A national consumer advocacy group said University City-based Avid Radiopharmaceuticals helped write a misleading paper about an imaging agent it is developing to help identify plaque in the brain.
A January study in the Journal of the American Medical Association, with authors from Avid, did not include information on how well different doctors were able to spot the plaque highlighted by the dye.
The group Public Citizen said that made the imaging agent seem more effective than it really is at detecting the plaque, which can be a sign of Alzheimer’s.
“A substantial number of people could be incorrectly diagnosed as having these brain abnormalities on the scans, when they in fact don’t,” said Dr. Michael Carome, with the group’s health research arm. “Other patients could be told that they don’t have this abnormality when they, in fact, do.”

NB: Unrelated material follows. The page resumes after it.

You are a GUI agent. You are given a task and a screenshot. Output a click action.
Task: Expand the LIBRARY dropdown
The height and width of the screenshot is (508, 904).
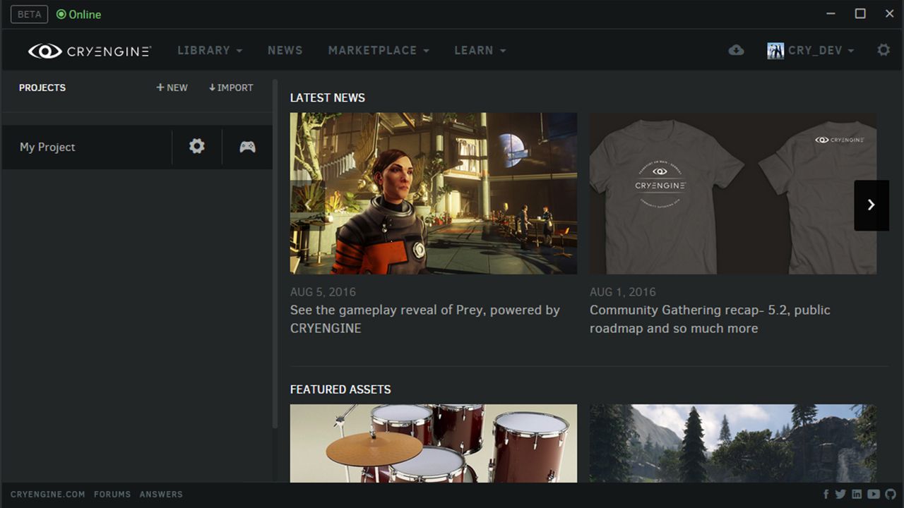(x=209, y=50)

Avid’s Dr. Chris Clark said the study was designed only to determine if the imaging agent worked in making brain plaques visible on a scan, compared against findings of an autopsy.
“It was not designed, and never intended to, and cannot be used to determine how likely it is that one physician would interpret a scan as positive and negative and a second physician would come to either that conclusion or a different conclusion,” Clark said.
Individual reader score data was submitted to the Food and Drug Administration before the study was published. Earlier this year an FDA panel did not recommend the dye for approval, but said if doctor training efforts could be developed and proved effective at making the scan analysis more accurate, it may.
Eli Lilly bought Avid in November for $300 million.